5.大好きな弟に誕生日プレゼントを渡す。

6.両親に手紙を書く

7.大好きな先輩に告白する

8.新宮陽香を殺した犯人を見つける

9.三島凛の事件の真相をつきとめて犯人を見つける

10.新宮陽香の死体を見つける


これが彼女のやり残したことか。

半分ははるとりんの事件の事だ。

もちろんそれらのことはやるつもりだったし問題ない。

だけど2つほど問題な事もあった。


「先輩に告白…!?」

「ちょっとまってよはる!これ僕がやるの?」

「そうに決まってるでしょ!あたしもう話せないんだから!」


僕が呆気にとられてると彼女は「お願いね♡」と言って満面の笑みを浮かべた。

本当に大丈夫かなぁ。


不安に思いつつも決意を固めた。

はると会えたのも、あの兎が導いてくれたもの、きっと神様がもう一度りんと…自分と向き合えるチャンスをくれたんだ。

不思議とはると居ると前向きな気持ちになれた。

自分が死んでもなおりんの事件に向き合っている彼女のためにも、彼女のやり残したことを必ず叶えよう。絶対に。


「…必ず叶えるよ、はるのやり残したこと。」

そう言うと彼女は嬉しそうに言った。

「ありがとう、改めてよろしくね!相棒!」


今度は彼女から僕に手を差し出してきた。

僕は立ち上がり手を差し出すと彼女と握手をした。

実際に感触はないけれど、月明かりに照らされた彼女の手はとても綺麗で本物の人間のようだった。

握手をし終えると僕ははりきってこう言った。

「よし!早速明日から行動しよう!」

「まず明日の放課後柏木高校に行って南雲俊太に会う。
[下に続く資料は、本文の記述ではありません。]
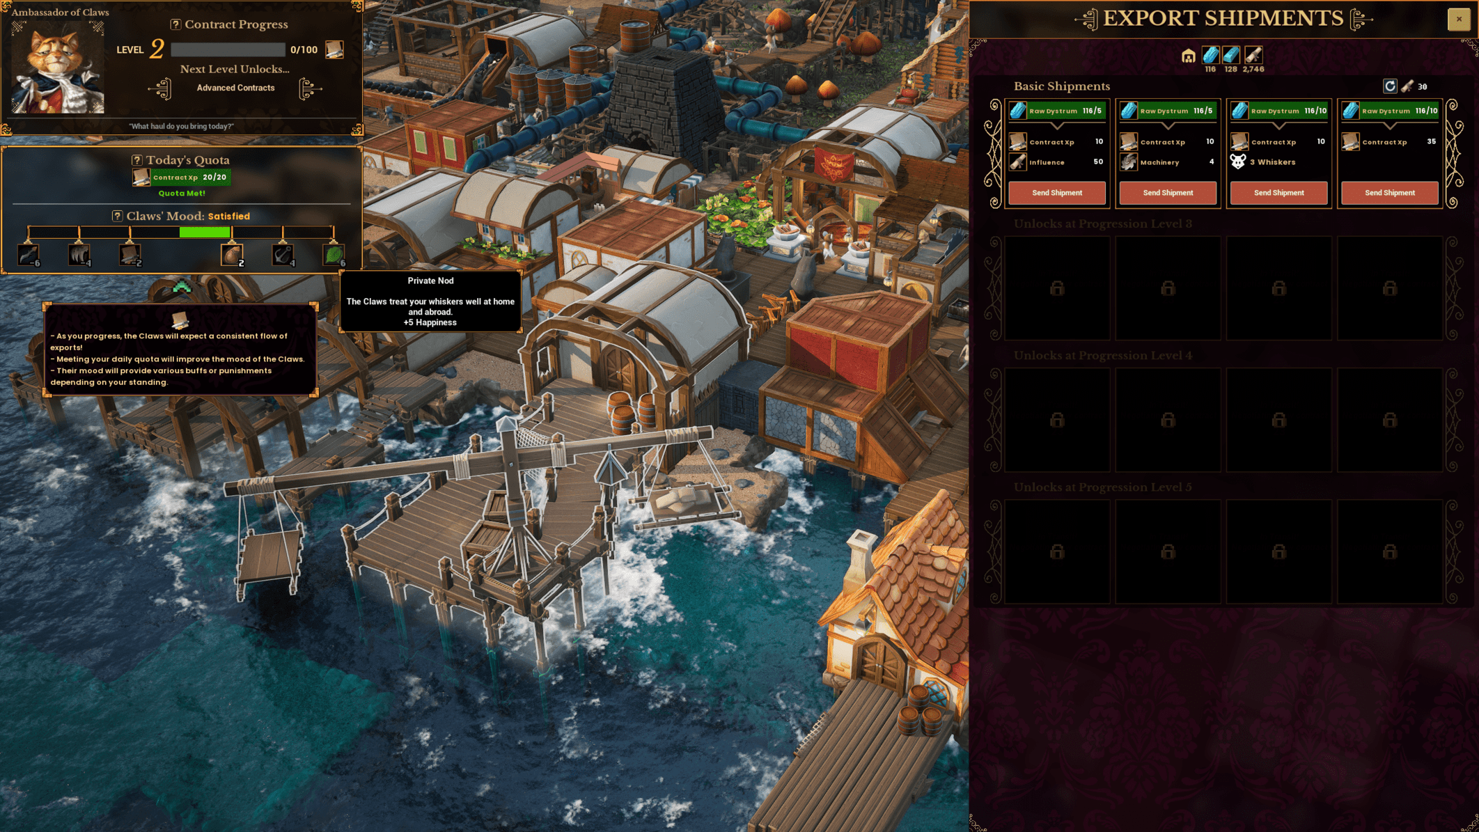The width and height of the screenshot is (1479, 832).
Task: Send first Raw Dystrum shipment
Action: coord(1056,192)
そしてはるに何を話そうとしていたのか聞いてみるよ!」

「うん、わかった!あ、でも学校行く前にさ、南雲君の特徴とか話したいからここにきてくれない?」

「わかった!」

「ありがとう、あ!そいえば今何時??」

僕は時計をみて言った。

「19時ちょっと前。結構話してたんだね。」

「まずい!すぐる!はやくここ出た方がいいよ!」

「え?どうして?」

「一昨日きた不良達が明後日また来るって言ってた!」

「うえ!ほんとに!?」


喧嘩なんてしたこと無いし絡まれたら大変だ!

僕は急いで帰り支度をした。


「それじゃあはる、また明日!」

「うん、じゃあね!バイバ~イ!」


鳥居の手前まで送ってくれるとはるは大きく手を振ってくれた。

僕は急いで山を下り自転車の所までたどり着くと夜の町が綺麗に輝いていた。


…ここに、この町に居るんだ。

はるとりんを殺したやつが、平気な顔をして…。


「絶対見つけてやる。」


僕は自転車に乗って寮に帰った。

色々なことを考えていた帰り道はいつもより短く感じた。